New Spells: Molten Upheaval, Wall of Lava
This content can now be found at its most updated version in The Elements and Beyond, a free 246-page compendium that you can download right here, filled with 23 subclasses, 8 spellcasting feats, 134 spells, 213 spell variants, 85 monsters, 30 magic items, 4 races plus 12 new subraces each with racial feats, and even more goodies for both players and DMs!

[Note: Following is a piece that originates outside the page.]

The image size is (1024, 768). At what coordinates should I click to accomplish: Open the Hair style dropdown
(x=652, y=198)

PDF Link | D&D Beyond Links: Molten Upheaval, Wall of Lava
Lava is a very popular fantasy trope but somehow there are no officially published lava spells in 5th edition! That's part of why there are a handful of new lava spells and a half-dozen lava spell variants appearing in the compendiums for D&D Unleashed. These lava spells are a great example of why the new Pyromancer feat from the same compendium as these spells, The Elements and Beyond, is conceptually different from simply specializing in fire damage: lava spells like these are too much of a mix of fire and earth to appear on either the Pyromancer or Geomancer spell list. If you take the Pyromancer feat, these lava spells will be a bit out of your specialization, but if you only focus on fire damage, these spells will fit right into your collection. Of course, this is more like fantasy pulpy lava and less like real-life physics-based lava, or it would burn people just for being in the same room!

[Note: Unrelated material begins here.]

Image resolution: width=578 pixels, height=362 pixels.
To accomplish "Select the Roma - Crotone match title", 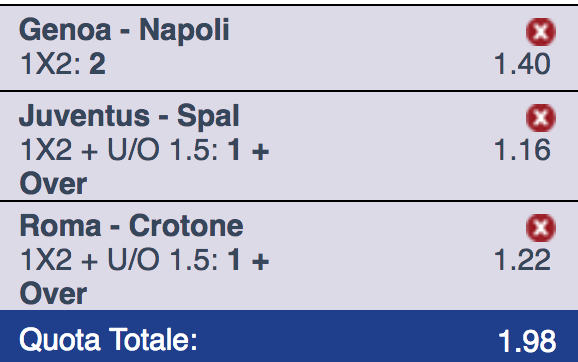I will click(131, 226).
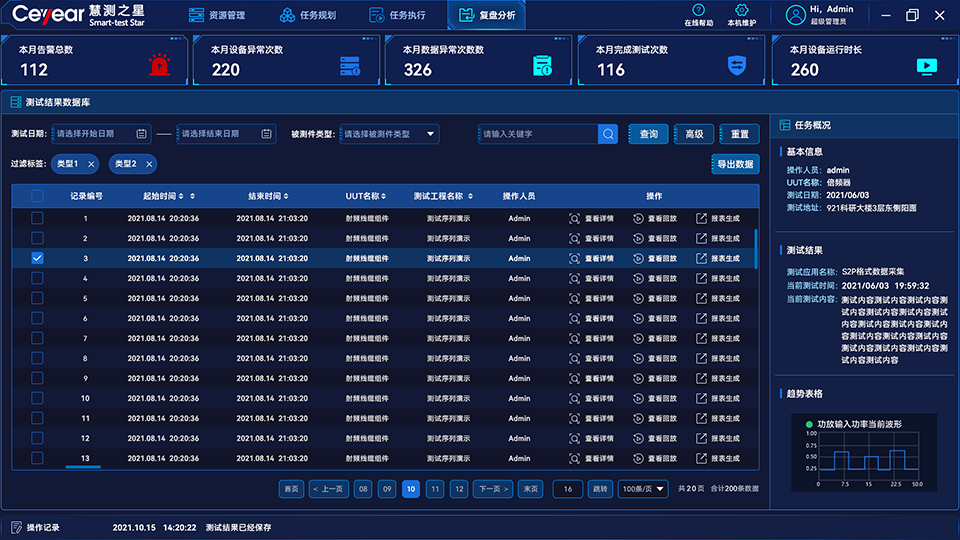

Sometimes the best strategy in a fight is to just blow up the ground under your foes. Molten Upheaval is a potent spell all by itself: why use two spells to trap enemies in an area and then burn them alive, when molten upheaval can do both? This spell loses a great deal of effectiveness against flying enemies, it doesn't play well with melee allies, and it takes at least two turns of concentration before the spell beats out cone of cold in damage (with a smaller area than cone of cold), but molten upheaval can still be a crushing new spell to add to a war mage's arsenal.
Wall of Lava is a new wall spell that looks like a deadly chimeric combination of wall of fire, wall of water, and wall of stone. You can move through the wall, but you risk getting stuck and burning alive very quickly. Freezing the wall into obsidian will let you smash through it if you can't go around it or fly over it. This spell is a wonderful choice for fire-based villains, especially those that are immune to fire damage, such as devils or fire giants. Imagine a party in the elemental plane of fire, facing an efreeti sorcerer guarded by an elite team of salamanders: the efreeti casts wall of lava, and then both he and the salamanders fight the player characters by moving back and forth through the wall, ignoring the fire damage they are immune to, attacking through the wall and then retreating to safety each turn behind the lava. A memorable, thematic, and challenging encounter!
Note that wall of lava has an extra non-combat use because of the ability to make a permanent wall of obsidian. If you have the spell slots and extra days to spare, you can build the exterior of a castle or palace out of black obsidian glass! You'll have trouble making the more intricate internals of a structure using this spell, but that won't stop a BBEG from having an imposing-yet-believable palace of shiny black obsidian on the outside!